ワシントン郊外のアーリントン墓地は、そんな戦死者が眠るところだ。同時多発テロで攻撃されたペンタゴン(米国防総省)は厳重な警備だったけど、アーリントンはあっけないほど簡単に私を迎え入れてくれた。同じ形と大きさの墓がどこまでも整然と並んでいる。墓標の表には名前・生年月日・軍隊の位・没年月日・享年などが記されていたけど、妻と思しき名前が裏面に刻まれているのもあった。全てを見たわけじゃないけど、アメリカの国是である「自由と民主主義」をそのまま形にしたような墓だった。
アーリントン墓地の一角にはジョン・F・ケネディが妻ジャクリーンと共に眠っていた。流石にそこだけは他と別区画だったけれど、ひっそりと慎ましやかに眠っていた。ケネディは、二次大戦以降のアメリカで最も人気があったと言われる大統領で、いよいよこれから大きな仕事をするって世界中が思ってる最中に暗殺されてしまった。あまりにも悲劇的だし、世界中が驚き悲しんだ。そんな彼の有名な言葉に「国があなたのために何をしてくれるかを問うのではなく、あなたが国のために何をなすことができるのかを問うてほしい」ってのがある。「国を頼ってばかりいないで、おい、国のために何ができるか、考えろよ」。すごい言葉だよね。この言葉の出てきた冷戦(冷戦が何だか、中3以上の子は知ってるよね。忘れてたら社会の資料集だな)真っ只中という歴史的な状況、当時の活力と苦悩に満ちたアメリカの息遣いみたいなものが聞こえてくるような気がする。
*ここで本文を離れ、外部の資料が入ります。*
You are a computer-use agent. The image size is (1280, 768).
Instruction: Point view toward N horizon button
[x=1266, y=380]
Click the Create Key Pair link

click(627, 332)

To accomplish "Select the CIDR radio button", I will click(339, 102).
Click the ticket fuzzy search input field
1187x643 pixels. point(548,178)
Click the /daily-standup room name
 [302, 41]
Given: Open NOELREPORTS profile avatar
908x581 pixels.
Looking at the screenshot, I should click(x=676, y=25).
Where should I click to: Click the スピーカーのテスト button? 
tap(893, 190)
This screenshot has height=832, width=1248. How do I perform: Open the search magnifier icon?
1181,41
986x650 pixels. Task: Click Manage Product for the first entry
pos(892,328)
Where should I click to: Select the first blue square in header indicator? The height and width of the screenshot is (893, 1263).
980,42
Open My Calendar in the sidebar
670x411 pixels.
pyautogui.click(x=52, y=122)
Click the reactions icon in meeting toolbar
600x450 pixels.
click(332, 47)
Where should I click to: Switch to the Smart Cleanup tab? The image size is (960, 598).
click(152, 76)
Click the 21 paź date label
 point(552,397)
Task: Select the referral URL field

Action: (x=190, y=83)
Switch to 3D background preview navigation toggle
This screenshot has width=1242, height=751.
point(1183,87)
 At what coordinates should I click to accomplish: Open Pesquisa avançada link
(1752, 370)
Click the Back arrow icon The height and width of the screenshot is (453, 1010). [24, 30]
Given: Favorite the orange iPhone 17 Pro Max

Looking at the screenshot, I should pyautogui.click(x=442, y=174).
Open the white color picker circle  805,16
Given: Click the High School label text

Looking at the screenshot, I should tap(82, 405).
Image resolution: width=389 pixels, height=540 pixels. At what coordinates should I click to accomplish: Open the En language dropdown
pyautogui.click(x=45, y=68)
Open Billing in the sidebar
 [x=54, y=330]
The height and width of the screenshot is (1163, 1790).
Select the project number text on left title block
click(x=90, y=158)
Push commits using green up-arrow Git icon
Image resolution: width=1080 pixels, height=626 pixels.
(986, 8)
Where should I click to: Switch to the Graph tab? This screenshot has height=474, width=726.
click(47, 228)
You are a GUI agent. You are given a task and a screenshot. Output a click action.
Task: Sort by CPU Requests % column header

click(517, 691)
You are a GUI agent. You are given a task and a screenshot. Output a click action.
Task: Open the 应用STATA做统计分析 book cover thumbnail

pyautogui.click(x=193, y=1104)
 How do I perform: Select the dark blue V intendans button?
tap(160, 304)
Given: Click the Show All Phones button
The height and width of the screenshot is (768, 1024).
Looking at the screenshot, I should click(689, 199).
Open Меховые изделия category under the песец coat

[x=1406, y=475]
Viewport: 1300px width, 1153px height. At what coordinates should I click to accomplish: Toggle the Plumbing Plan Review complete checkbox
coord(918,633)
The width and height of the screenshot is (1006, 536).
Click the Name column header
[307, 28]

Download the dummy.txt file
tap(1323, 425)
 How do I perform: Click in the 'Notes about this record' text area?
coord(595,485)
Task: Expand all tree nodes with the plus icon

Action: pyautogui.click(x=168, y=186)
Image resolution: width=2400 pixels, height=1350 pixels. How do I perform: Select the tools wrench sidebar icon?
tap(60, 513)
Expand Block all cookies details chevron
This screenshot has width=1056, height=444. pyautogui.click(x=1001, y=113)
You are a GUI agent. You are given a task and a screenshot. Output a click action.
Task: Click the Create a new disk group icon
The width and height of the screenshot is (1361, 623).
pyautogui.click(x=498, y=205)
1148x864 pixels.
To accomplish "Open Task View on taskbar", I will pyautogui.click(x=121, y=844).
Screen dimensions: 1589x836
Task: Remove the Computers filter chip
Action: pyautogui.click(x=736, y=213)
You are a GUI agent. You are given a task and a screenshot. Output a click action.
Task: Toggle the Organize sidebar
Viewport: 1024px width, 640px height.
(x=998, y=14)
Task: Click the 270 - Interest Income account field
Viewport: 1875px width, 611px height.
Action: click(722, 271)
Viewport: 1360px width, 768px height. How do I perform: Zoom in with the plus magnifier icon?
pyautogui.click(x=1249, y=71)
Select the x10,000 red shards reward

ニューヨークのマンハッタンのど真ん中にあるセントラルパーク、そこにもう一人のジョンの歌碑がある。何年か前の英語の教科書に「イマジン」ていう曲の歌詞が載ってたの、覚えている人いるかな。「国のない世界を想像してごらん、、、」という言葉から始まるこの曲を書いたのがジョン・レノン。ビートルズっていう、ポップ音楽史上で最高のバンドのリーダーだった人だ。半世紀前、世界中で若者が平和を叫んでバリケードを築き、それまでは本の中に眠っていた「革命」という言葉が飛び交った。「伝統や権威がどれだけ自由を奪ってきたか考えてみろ」、「政府も大学も全部嘘っぱちだからぶっ飛ばせ」、「新しいものを築くためにぶっ壊せ」、、、暴力的で刹那的な若者の声が世の中に響き渡った。アメリカでも、フランスでも、日本でも、若者は暴れまくった。そんな時代に、ジョンは自由を叫び、語るような口調で愛と平和への願いを込めて「イマジン」を歌い上げたんだ。
一人のジョンは大金持ちの息子でアメリカ東部エスタブリッシュメント出身。冷戦、そしてベトナム戦争の時代のアメリカの若きリーダーだった。そしてもう一人のジョンはイギリスの地方都市リバプール出身で、反戦を唱え愛と平和に生きようとした若者のリーダー。幼い頃に母親に捨てられている。体制と反体制、生い立ち、生き方は正反対の二人のジョンが、凶弾によって人生を瞬時に止められたってのは、なんて言ったらいいんだろう、あまりにもアメリカ的、それ以上言いようがないみたいに感じている。